Each line in the material below, starting at the one that contains "Where should I click to: Collapse" and ending at the one that contains "Task: Tap the R avatar icon for Razita", should be repeated exactly; the pictures should not.

┌─ Records provided

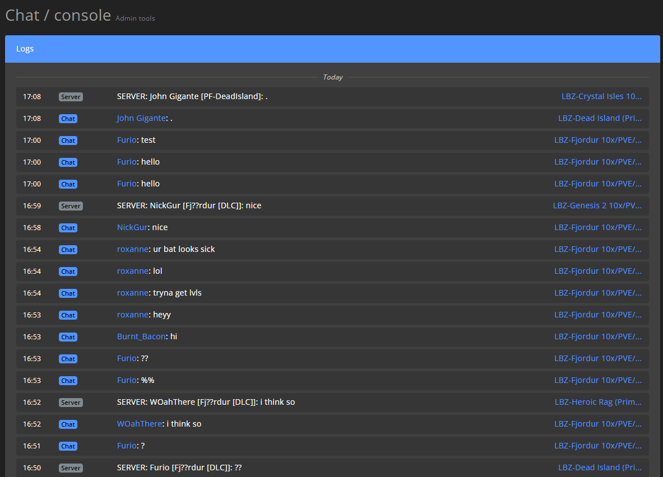
Task: Click the Server badge on Furio's 16:50 entry
Action: point(71,467)
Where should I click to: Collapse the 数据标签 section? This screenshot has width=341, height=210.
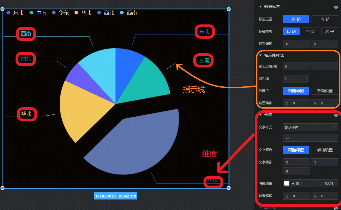tap(260, 7)
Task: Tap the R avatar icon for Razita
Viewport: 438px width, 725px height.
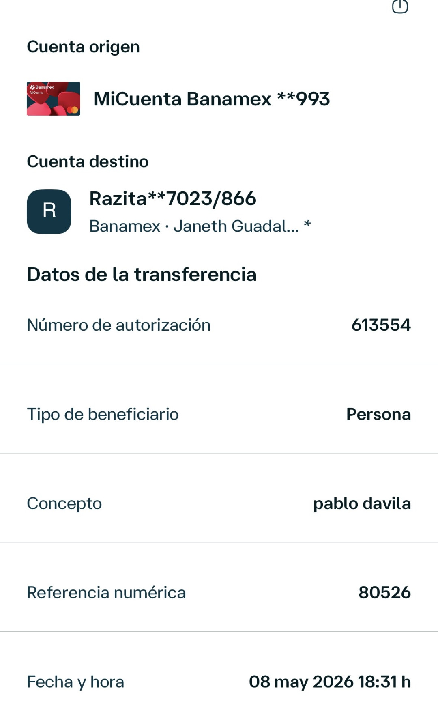Action: click(x=49, y=211)
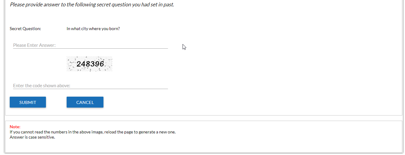Focus the 'Enter the code shown above' field
Image resolution: width=405 pixels, height=155 pixels.
coord(90,86)
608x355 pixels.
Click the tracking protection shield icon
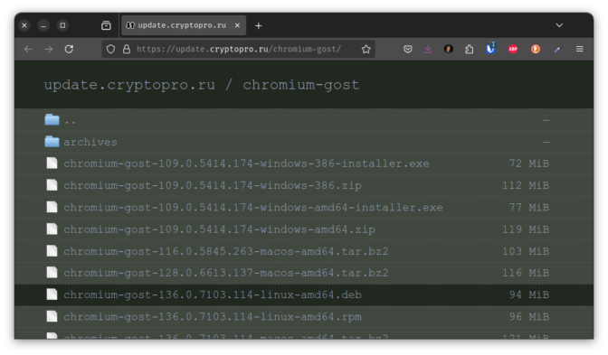111,49
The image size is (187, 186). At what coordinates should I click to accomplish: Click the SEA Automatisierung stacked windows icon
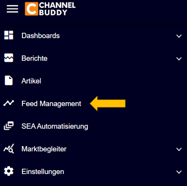[x=9, y=126]
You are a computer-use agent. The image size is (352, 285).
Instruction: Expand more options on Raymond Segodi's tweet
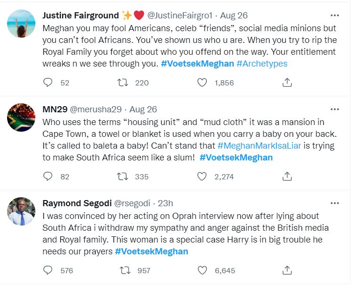[x=335, y=203]
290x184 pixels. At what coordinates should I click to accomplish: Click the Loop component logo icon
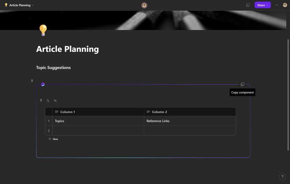(43, 84)
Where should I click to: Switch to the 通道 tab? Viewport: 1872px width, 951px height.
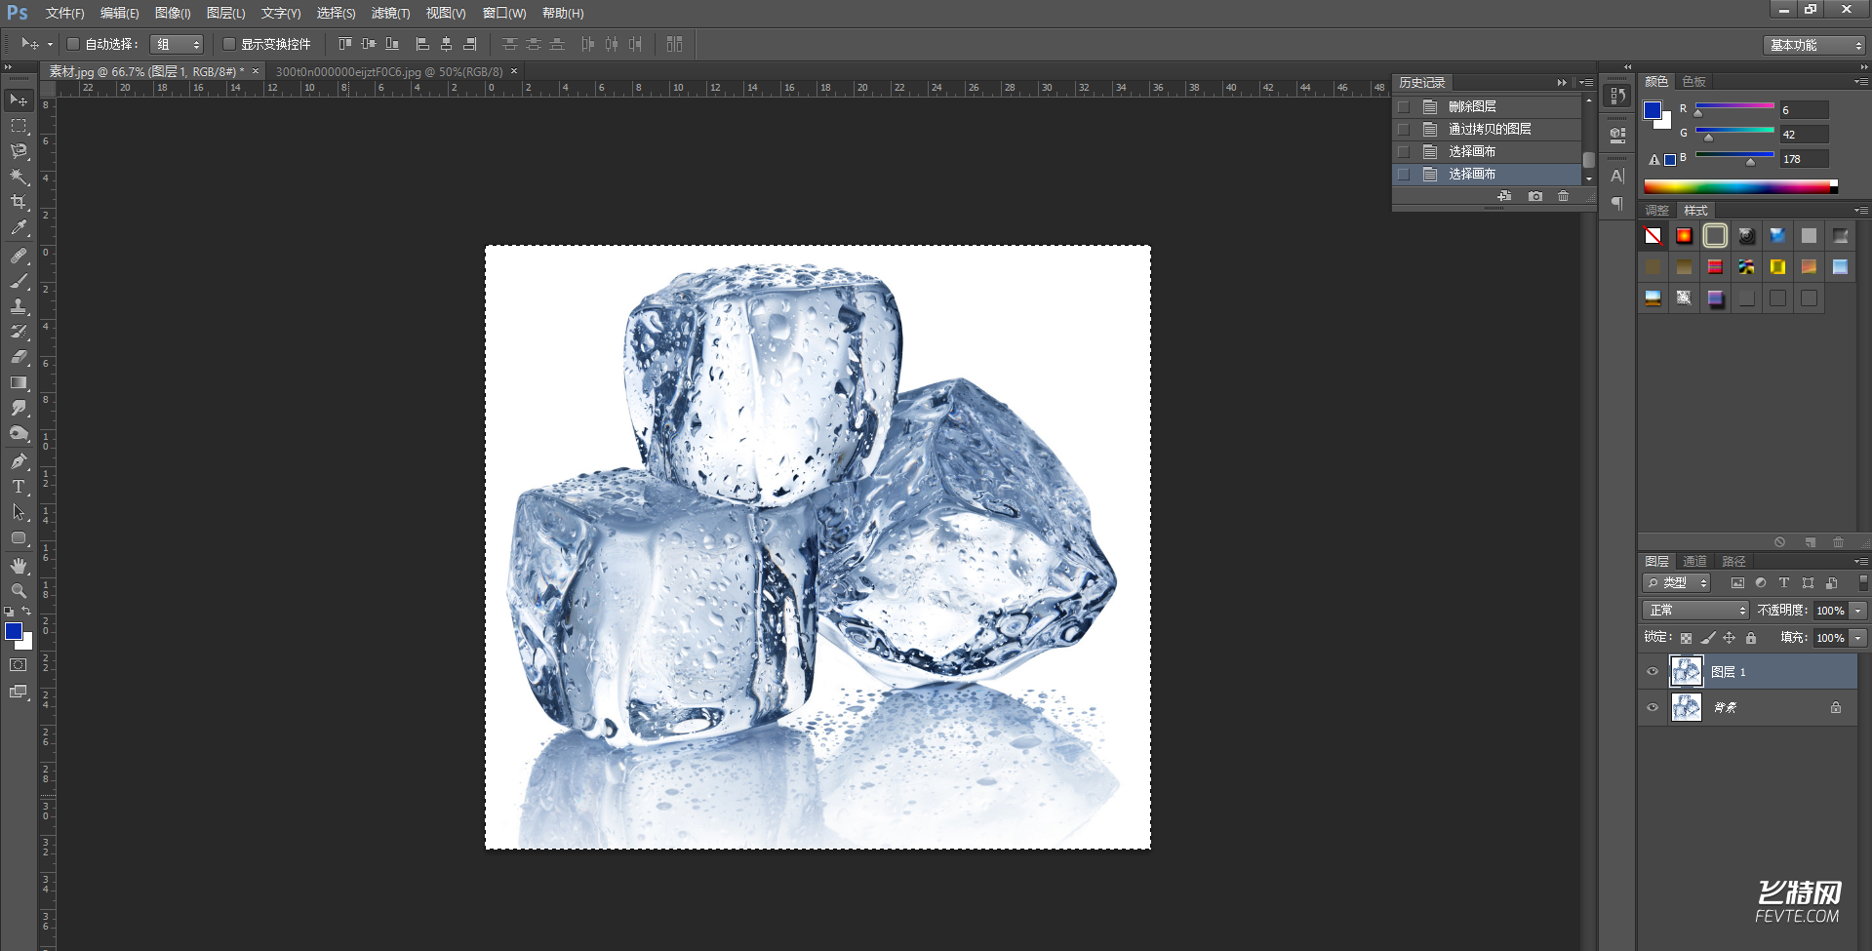click(x=1694, y=561)
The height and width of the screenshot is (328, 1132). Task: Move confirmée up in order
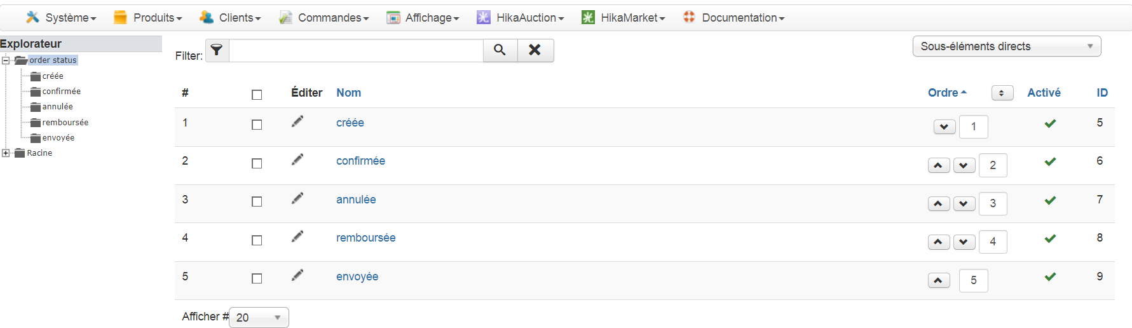(x=939, y=165)
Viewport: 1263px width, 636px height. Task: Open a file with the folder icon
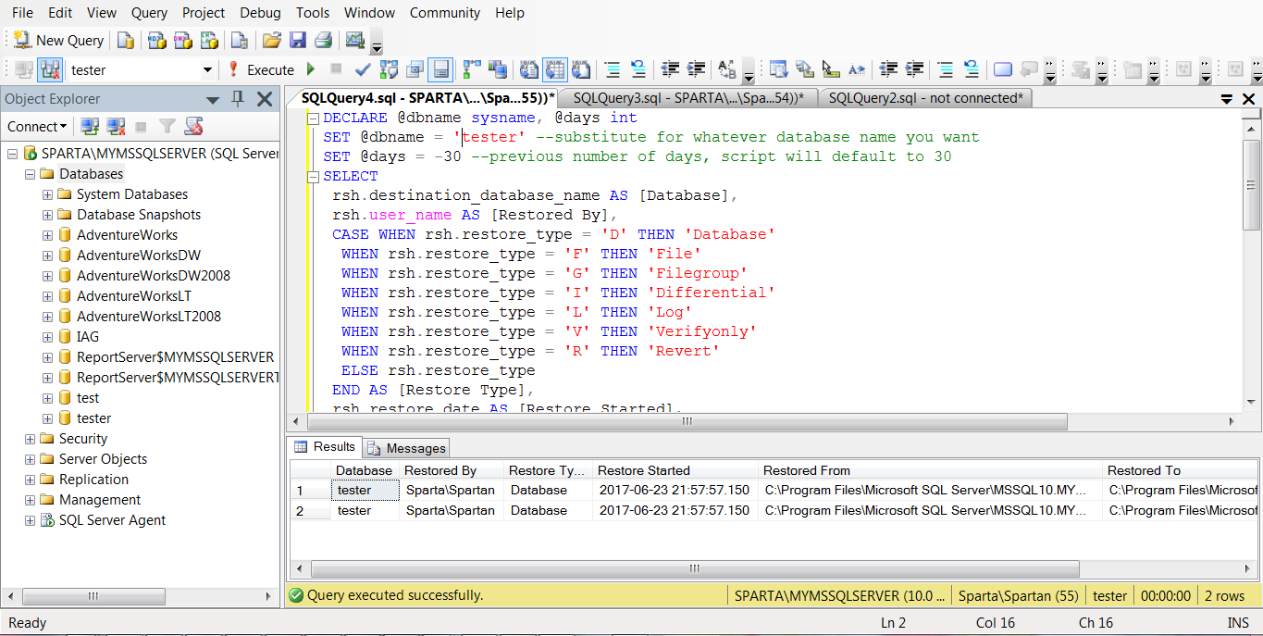click(271, 40)
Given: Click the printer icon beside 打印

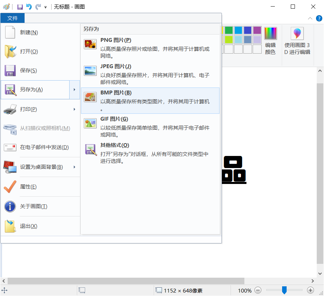Looking at the screenshot, I should click(x=10, y=109).
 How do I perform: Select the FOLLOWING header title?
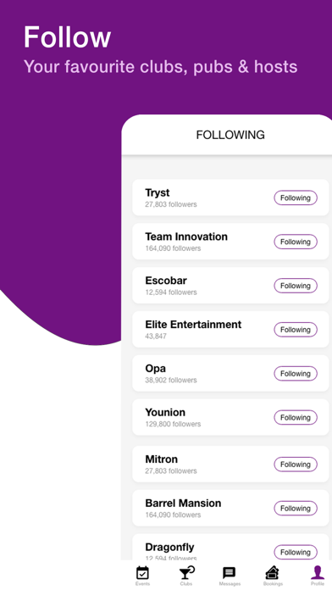click(230, 135)
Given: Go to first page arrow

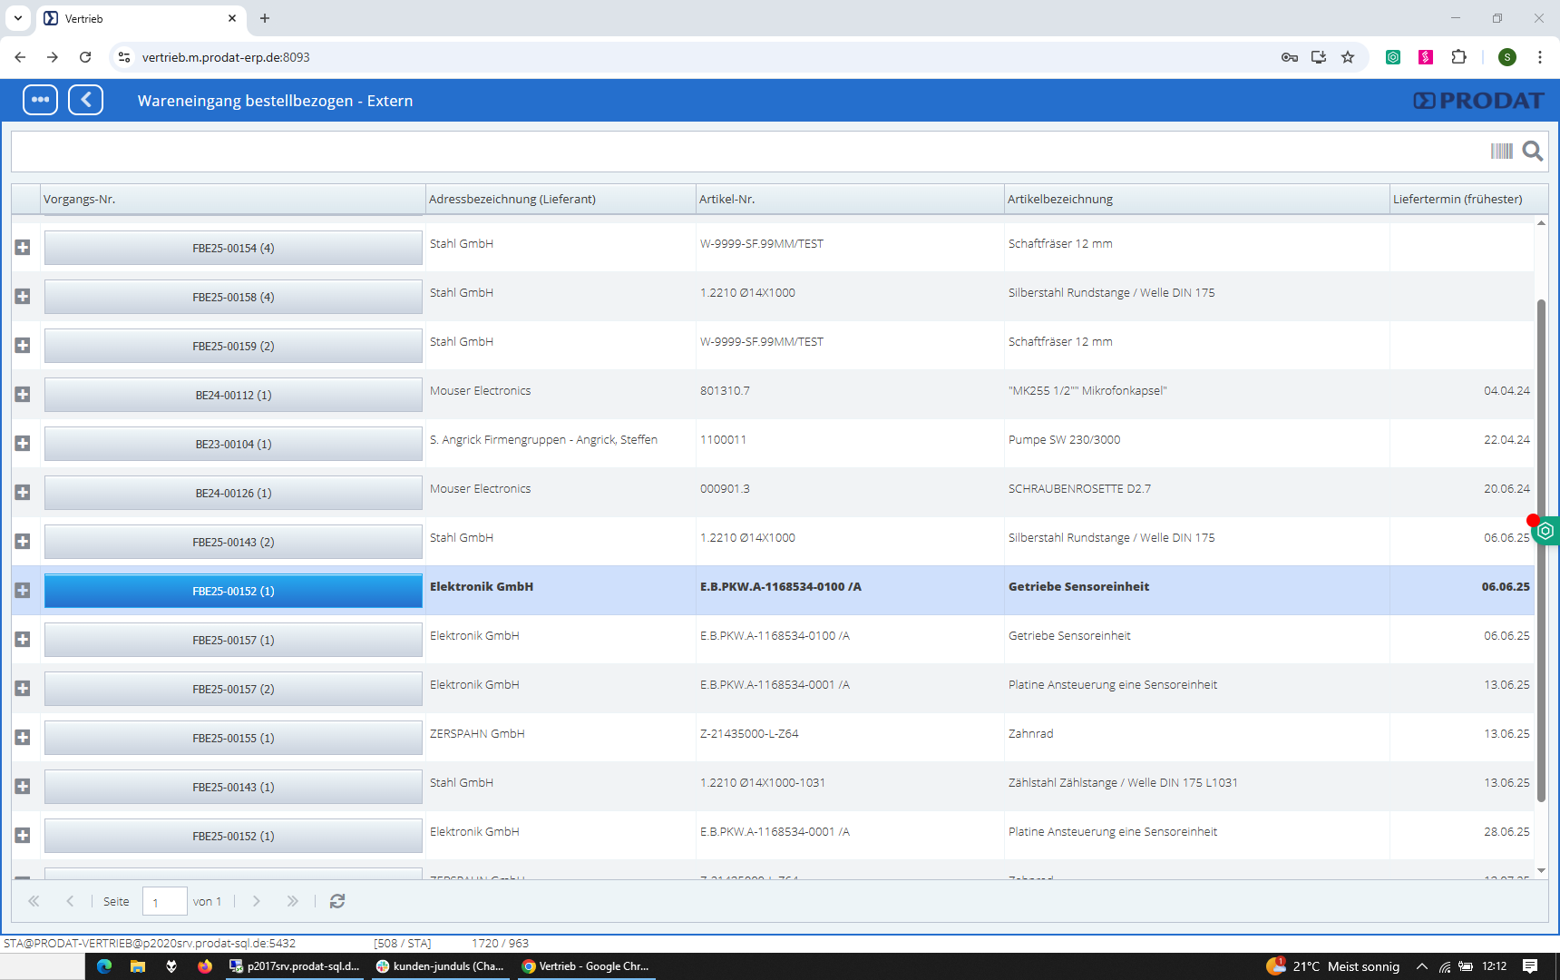Looking at the screenshot, I should point(34,901).
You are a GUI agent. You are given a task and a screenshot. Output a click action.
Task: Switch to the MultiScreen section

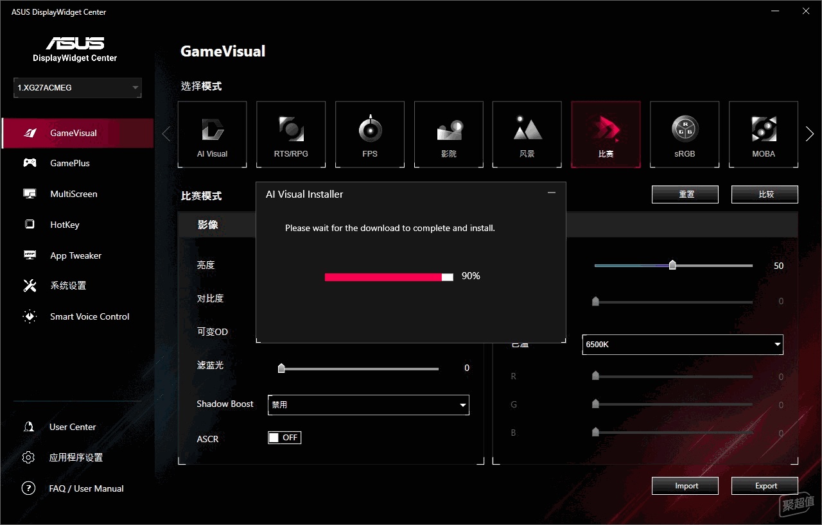pos(73,194)
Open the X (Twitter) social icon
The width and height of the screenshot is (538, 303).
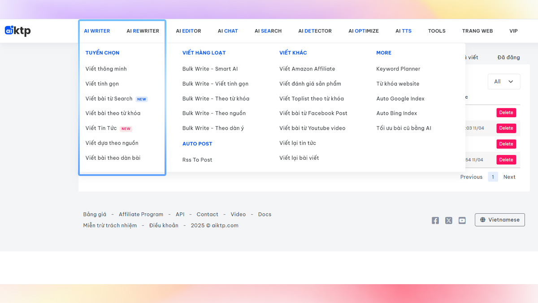coord(448,220)
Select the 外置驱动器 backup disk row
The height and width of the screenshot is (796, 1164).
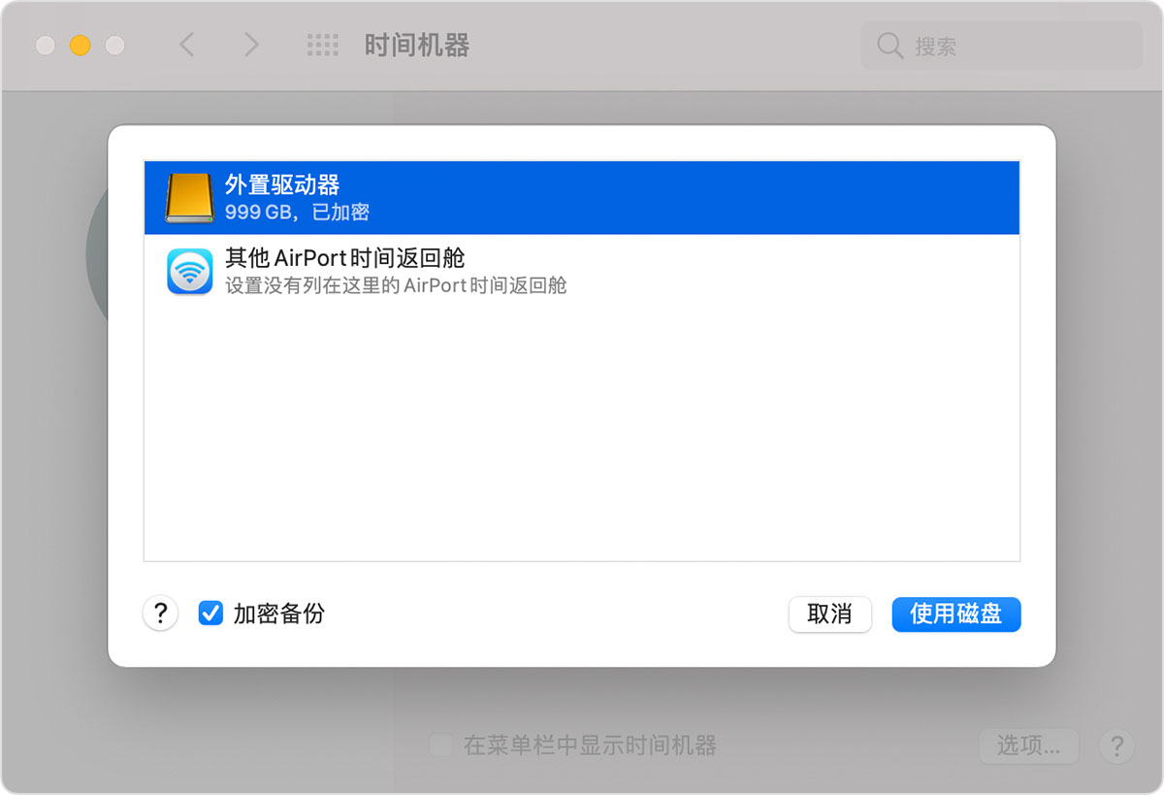[x=582, y=197]
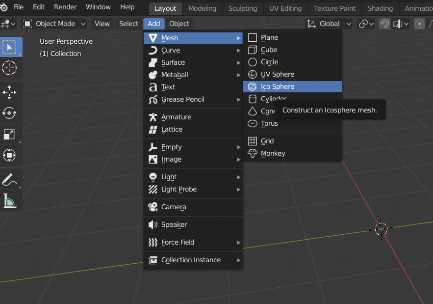Activate the 3D Cursor tool
This screenshot has height=304, width=433.
point(10,68)
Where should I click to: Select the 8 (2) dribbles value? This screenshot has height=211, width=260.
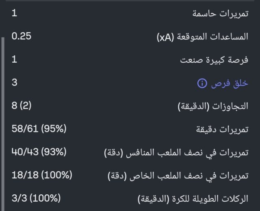[x=22, y=106]
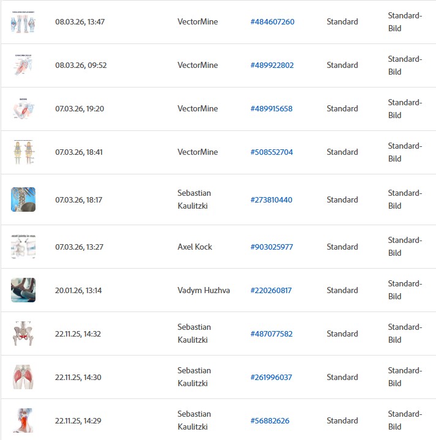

└─

▶ Result:
Where should I click to: Collapse the 数据标签 section? This screenshot has width=341, height=210.
tap(260, 7)
Task: Tap the R avatar icon for Razita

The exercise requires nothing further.